Uma reunião secreta teria ocorrido no dia 12 de março entre alguns ministros do Supremo Tribunal Federal (STF) e o presidente da Corte, Edson Fachin. Segundo informações divulgadas, teriam participado do encontro o decano Gilmar Mendes e os ministros Alexandre de Moraes, Flávio Dino e Cristiano Zanin.
O objetivo teria sido convencer Fachin a defender Moraes no caso do Banco Master. Uma pauta clara: exigir do presidente do STF uma resposta coordenada e institucional para defender Moraes e Toffoli diante das conexões expostas com Vorcaro.
Fachin recusou — e pregou “autocontenção e reflexão”. A frase foi interpretada nos bastidores como uma indireta direta aos colegas envolvidos no escândalo. Mas o que veio depois é ainda mais revelador: sem o aval de Fachin, os ministros agiram individualmente.

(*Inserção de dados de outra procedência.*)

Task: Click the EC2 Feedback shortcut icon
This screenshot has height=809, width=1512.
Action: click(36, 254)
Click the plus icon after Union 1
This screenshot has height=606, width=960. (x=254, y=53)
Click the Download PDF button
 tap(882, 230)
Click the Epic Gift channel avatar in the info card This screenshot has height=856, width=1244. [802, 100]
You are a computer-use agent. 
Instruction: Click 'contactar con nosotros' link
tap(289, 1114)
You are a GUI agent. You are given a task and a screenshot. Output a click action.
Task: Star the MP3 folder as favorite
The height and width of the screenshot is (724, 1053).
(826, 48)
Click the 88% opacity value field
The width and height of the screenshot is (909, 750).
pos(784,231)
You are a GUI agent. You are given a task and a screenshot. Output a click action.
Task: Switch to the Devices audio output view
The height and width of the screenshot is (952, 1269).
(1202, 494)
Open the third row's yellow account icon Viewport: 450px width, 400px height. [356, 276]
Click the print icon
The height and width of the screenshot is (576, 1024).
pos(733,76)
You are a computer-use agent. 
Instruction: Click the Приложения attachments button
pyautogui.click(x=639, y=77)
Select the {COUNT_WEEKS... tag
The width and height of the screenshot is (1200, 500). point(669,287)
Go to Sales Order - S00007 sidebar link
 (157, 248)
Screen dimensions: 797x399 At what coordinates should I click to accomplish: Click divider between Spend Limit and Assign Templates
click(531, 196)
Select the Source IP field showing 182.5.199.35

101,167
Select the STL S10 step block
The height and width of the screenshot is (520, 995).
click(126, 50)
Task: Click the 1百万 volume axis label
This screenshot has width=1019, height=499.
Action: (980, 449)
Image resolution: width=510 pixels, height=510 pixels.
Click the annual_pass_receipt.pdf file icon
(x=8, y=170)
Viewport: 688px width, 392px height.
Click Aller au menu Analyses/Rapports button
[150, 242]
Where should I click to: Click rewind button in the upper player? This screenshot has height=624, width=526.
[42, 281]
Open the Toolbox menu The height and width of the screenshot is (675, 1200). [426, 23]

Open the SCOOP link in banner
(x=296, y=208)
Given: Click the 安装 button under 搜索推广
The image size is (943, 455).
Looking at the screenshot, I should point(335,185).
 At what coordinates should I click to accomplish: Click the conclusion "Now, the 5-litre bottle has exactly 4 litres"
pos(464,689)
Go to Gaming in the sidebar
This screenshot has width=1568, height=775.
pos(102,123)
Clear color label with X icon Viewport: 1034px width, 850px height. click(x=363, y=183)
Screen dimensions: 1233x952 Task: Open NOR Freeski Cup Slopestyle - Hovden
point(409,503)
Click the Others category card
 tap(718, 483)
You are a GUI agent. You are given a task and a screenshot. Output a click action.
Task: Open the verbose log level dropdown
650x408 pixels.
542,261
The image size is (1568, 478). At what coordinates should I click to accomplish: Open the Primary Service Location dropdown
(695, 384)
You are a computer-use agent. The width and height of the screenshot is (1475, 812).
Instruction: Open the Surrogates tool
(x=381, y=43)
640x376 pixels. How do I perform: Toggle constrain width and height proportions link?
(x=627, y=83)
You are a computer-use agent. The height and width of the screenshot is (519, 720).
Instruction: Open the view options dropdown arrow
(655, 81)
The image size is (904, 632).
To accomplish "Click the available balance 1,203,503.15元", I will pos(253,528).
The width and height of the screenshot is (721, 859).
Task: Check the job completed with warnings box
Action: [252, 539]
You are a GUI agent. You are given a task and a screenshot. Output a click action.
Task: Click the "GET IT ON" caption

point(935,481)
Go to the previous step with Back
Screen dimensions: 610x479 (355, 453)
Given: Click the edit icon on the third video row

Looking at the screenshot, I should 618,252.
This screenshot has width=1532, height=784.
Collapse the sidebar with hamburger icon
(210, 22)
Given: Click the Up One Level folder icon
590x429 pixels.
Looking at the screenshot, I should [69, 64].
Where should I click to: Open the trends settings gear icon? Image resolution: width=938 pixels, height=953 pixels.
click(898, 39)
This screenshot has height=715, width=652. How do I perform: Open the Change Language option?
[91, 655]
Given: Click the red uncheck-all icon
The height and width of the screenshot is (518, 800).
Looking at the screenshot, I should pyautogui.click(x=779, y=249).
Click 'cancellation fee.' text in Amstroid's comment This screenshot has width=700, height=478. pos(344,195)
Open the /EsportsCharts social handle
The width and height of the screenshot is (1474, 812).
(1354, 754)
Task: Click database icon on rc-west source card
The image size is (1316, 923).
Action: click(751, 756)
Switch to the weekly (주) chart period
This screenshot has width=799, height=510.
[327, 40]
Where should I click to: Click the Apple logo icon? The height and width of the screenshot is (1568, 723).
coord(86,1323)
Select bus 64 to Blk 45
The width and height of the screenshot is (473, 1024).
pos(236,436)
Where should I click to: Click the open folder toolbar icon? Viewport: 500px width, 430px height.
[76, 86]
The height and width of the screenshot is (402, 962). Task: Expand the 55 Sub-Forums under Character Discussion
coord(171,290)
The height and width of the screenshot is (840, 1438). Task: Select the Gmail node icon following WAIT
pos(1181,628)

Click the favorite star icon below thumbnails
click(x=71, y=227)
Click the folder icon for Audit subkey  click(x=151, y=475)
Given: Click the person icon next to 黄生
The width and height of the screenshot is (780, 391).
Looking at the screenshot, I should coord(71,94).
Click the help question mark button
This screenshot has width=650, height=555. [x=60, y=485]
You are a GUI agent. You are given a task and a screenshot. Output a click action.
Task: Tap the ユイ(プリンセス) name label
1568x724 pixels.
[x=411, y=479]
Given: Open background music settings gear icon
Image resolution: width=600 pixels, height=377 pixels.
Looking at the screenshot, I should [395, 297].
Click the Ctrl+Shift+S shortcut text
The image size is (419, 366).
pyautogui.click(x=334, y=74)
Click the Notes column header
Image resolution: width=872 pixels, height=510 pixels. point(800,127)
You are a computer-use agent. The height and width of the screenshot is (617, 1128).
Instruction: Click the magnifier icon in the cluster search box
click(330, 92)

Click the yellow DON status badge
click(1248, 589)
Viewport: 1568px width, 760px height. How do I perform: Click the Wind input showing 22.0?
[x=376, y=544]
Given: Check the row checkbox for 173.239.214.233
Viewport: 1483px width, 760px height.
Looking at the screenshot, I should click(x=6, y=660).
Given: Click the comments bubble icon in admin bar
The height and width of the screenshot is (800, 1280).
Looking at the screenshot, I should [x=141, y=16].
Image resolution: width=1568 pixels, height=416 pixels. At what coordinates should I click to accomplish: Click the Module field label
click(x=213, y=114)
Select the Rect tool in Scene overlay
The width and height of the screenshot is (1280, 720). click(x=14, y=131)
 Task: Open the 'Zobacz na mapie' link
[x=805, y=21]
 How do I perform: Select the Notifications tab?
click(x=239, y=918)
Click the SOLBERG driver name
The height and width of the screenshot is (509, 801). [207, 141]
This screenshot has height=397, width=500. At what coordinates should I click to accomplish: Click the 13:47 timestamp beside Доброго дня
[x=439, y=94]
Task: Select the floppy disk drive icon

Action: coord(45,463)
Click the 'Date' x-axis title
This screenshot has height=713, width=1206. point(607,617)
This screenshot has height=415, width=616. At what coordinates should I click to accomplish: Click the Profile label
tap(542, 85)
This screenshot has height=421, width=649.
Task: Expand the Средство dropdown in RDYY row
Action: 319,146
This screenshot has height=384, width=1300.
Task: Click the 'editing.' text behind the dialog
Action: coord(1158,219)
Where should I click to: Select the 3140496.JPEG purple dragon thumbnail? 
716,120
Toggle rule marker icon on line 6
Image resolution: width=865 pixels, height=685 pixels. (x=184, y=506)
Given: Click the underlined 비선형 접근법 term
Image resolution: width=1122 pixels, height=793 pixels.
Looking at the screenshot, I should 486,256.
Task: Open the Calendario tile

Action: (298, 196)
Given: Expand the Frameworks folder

Zanin barrou o pedido para instalar a CPI do Master na Câmara. Gilmar anulou a quebra de sigilo do fundo ligado ao resort de Toffoli. Dino abriu processo contra Viana — presidente da CPMI do INSS. Três ministros, três decisões favoráveis aos investigados, após uma reunião em que tentaram coordenar a defesa dos colegas.
O racha com Fachin é real — e o presidente da Corte propõe código de ética que Moraes, Gilmar e Toffoli já rechaçaram publicamente.